2. Gerard Manley Hopkins, ‘Binsey Poplars’.

My aspens dear, whose airy cages quelled,
Quelled or quenched in leaves the leaping sun,
All felled, felled, are all felled;
Of a fresh and following folded rank
Not spared, not one
That dandled a sandalled
Shadow that swam or sank
On meadow and river and wind-wandering weed-winding bank …

So begins this touching poem about the felling of beloved trees. Hopkins (1844-89) was moved to write this poem after hearing about the felling of some poplar trees in Oxford in 1879. By the end, the poplars were all gone: ‘All felled, felled, are all felled’.
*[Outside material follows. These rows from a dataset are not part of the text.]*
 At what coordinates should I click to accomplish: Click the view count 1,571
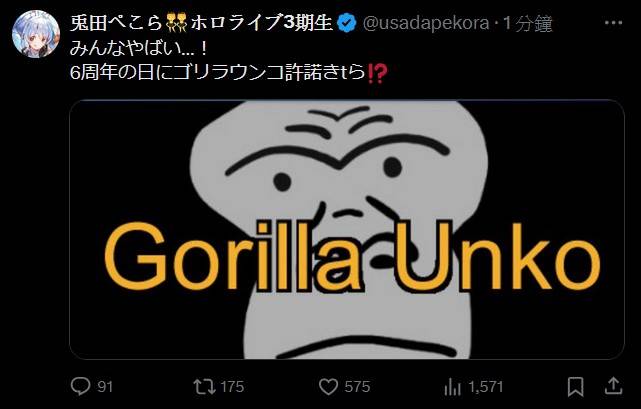coord(486,387)
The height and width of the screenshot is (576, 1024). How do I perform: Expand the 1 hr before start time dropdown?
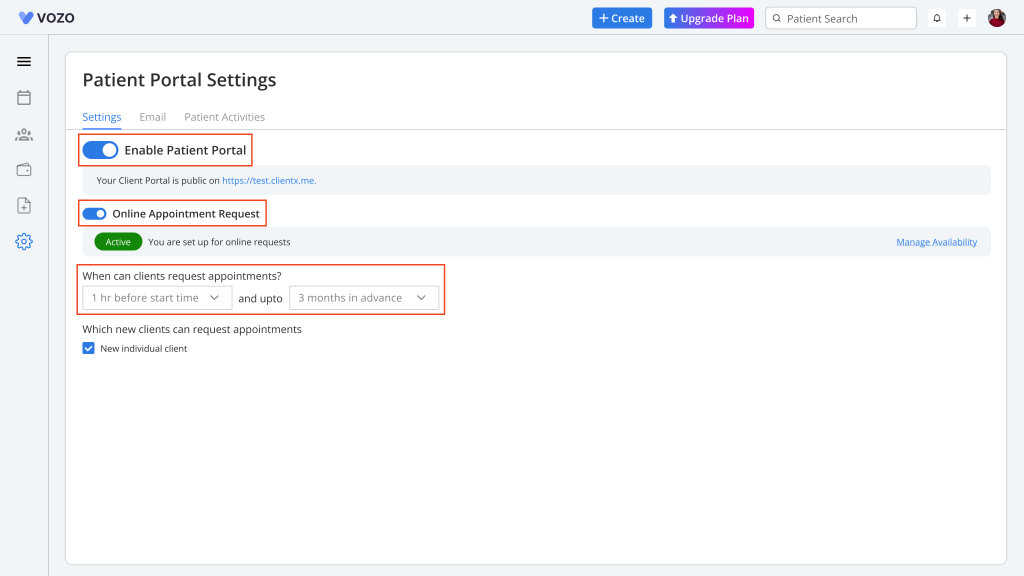click(x=157, y=298)
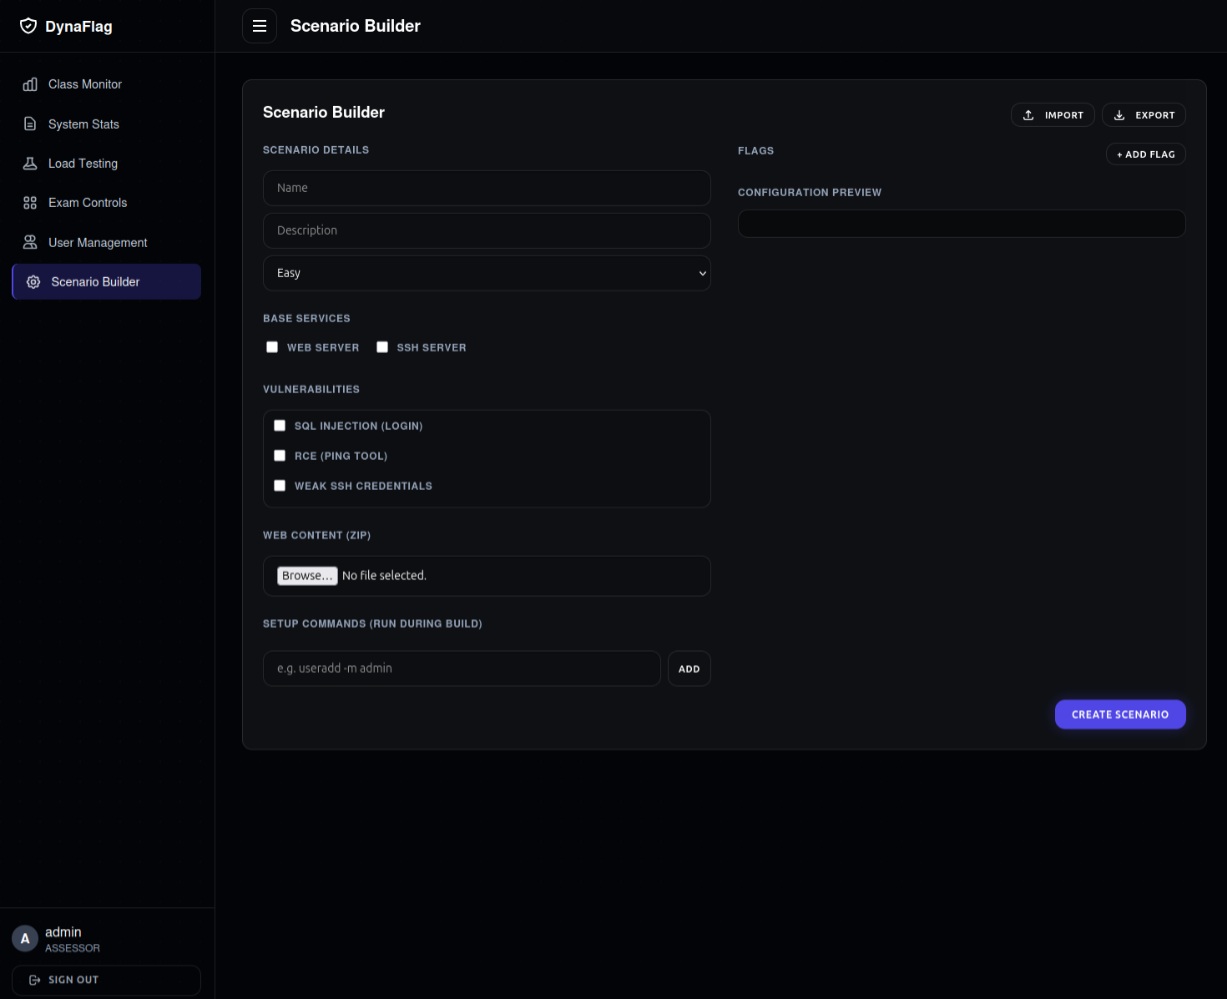Image resolution: width=1227 pixels, height=999 pixels.
Task: Check SQL Injection (Login) vulnerability
Action: (x=280, y=426)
‘Binsey Poplars’ was not published until 1918, like so much of Gerard Manley Hopkins’s work. Shortly afterwards, the poplars were replanted. In 2004 they were felled again, only to be replanted. As the Bodleian website notes, ‘The poem formed part of the successful campaign to replant the trees.’ The poem is one of Hopkins’s more popular poems, perhaps because, relative to many of his other great poems, it is easy to follow its main message.

The end of this poem reminds us a little of the song-like quality of some of Christina Rossetti’s verse; it’s not often that Hopkins reminds us of Rossetti, but there is something in the repetition of phrases and movement of the lines which evokes the song as much as the poem here.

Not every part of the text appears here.